Refleksi Harian Injil: Lukas 12:35-38
Fr. Agung wahyudianto
22 Oktober 2024
Di pegunungan Peru, ketika malam tiba dan dingin mulai meresap, para petani Quechua bersiap menjaga ladang mereka dengan penuh kewaspadaan. Mereka tahu bahwa malam bukanlah waktu untuk lalai, tetapi saat yang menuntut perhatian lebih. Dengan api unggun yang menyala, mereka tetap terjaga, menyadari bahwa keberhasilan panen mereka bergantung pada kesiapan untuk menghadapi apa pun yang mungkin terjadi. Dalam kesederhanaan kehidupan mereka, para petani ini mengajarkan kepada kita tentang pentingnya kesiapsiagaan, yang juga diungkapkan oleh Yesus dalam Injil hari ini.
Yesus mengajak kita untuk berjaga-jaga seperti hamba yang menunggu tuannya pulang dari pesta pernikahan, dengan pinggang tetap berikat dan pelita tetap menyala. Ini bukan hanya tentang kesiapsiagaan fisik, tetapi juga tentang menjaga hati dan pikiran kita selalu terbuka dan waspada terhadap kehadiran Tuhan di setiap momen. Dalam keadaan ini, kita diundang untuk melihat bahwa kehidupan bukanlah serangkaian tugas yang terpisah-pisah, tetapi sebuah kesatuan di mana kita selalu dipanggil untuk berada dalam keadaan siaga rohani.
Dalam kehidupan sehari-hari, sering kali kita terjebak dalam rutinitas dan kesibukan hingga melupakan panggilan untuk selalu berjaga.

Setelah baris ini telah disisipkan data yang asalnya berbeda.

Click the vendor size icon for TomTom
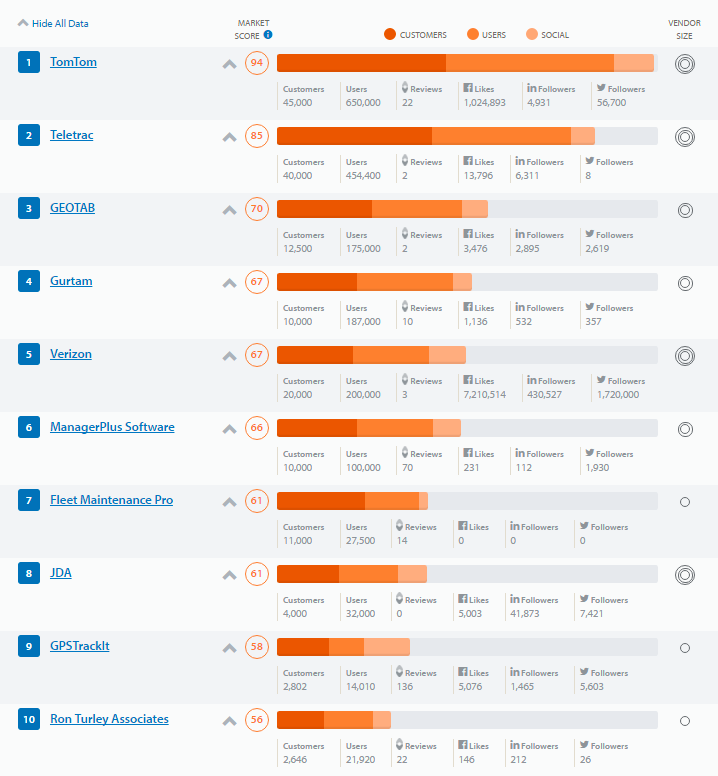coord(685,64)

Namun, sama seperti para petani Quechua yang menyadari pentingnya menjaga api unggun tetap menyala, kita pun diajak untuk menjaga api iman kita tetap berkobar. Ini bukan hanya soal menunggu kedatangan Tuhan di akhir zaman, tetapi juga tentang menyadari bahwa Tuhan bisa hadir kapan saja, di setiap detik kehidupan kita. Dengan kesadaran ini, setiap tindakan dan pikiran kita bisa menjadi tempat perjumpaan dengan Tuhan.

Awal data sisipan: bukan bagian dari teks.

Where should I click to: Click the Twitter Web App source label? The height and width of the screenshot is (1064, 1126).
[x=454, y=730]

Kesiapsiagaan spiritual ini menuntut kita untuk senantiasa terhubung dengan sumber kehidupan yang sejati. Sama seperti petani yang tak pernah memandang malam sebagai ancaman, tetapi sebagai kesempatan untuk lebih dekat dengan alam dan komunitas mereka, kita juga diajak untuk melihat setiap momen dalam hidup sebagai bagian dari perjalanan menuju persatuan dengan Tuhan. Ketika kita berjaga dalam doa dan refleksi, kita tidak hanya menjaga diri dari godaan dunia, tetapi juga membuka diri kita terhadap kehadiran Ilahi yang selalu ada di sekeliling kita, meskipun sering kali tak terlihat.

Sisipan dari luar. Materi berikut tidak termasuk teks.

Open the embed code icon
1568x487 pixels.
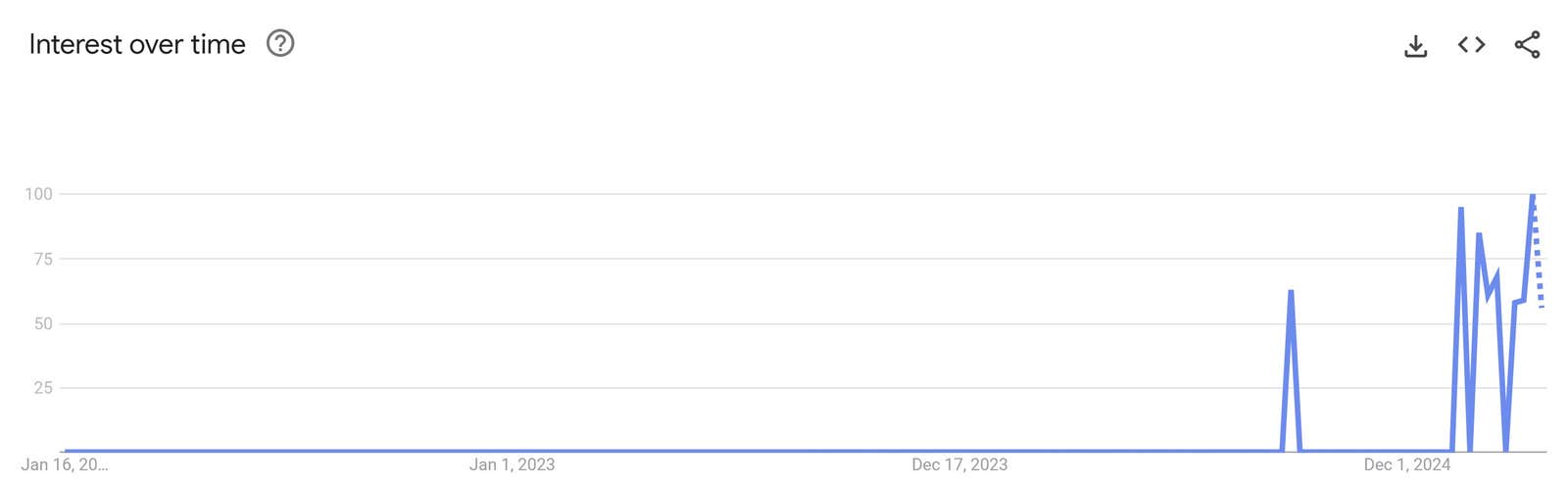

Dalam budaya Quechua, malam tidak hanya dimaknai sebagai waktu untuk beristirahat, tetapi juga saat untuk refleksi dan kontemplasi. Mereka percaya bahwa dalam keheningan malam, terdapat kebijaksanaan yang hanya bisa ditemukan ketika kita berhenti sejenak dan mendengarkan. Dalam hal ini, kita diingatkan bahwa berjaga-jaga bukanlah tindakan yang pasif, tetapi aktif sebuah panggilan untuk selalu sadar dan siap menyambut apa pun yang datang dengan hati yang terbuka dan damai.
Injil ini, dengan demikian, mengajarkan kita bahwa kesiapsiagaan adalah jalan untuk menemukan kesatuan yang lebih dalam dengan Tuhan. Ketika kita menjaga pelita iman kita tetap menyala, dan hati kita tetap terjaga, kita menyadari bahwa tidak ada momen dalam hidup yang terlepas dari kehadiran-Nya. Seperti para petani Quechua yang menjaga api unggun di malam hari, kita pun diajak untuk menjaga api spiritual kita tetap menyala, siap untuk menyambut Tuhan dalam setiap detik kehidupan kita—baik dalam terang maupun dalam kegelapan.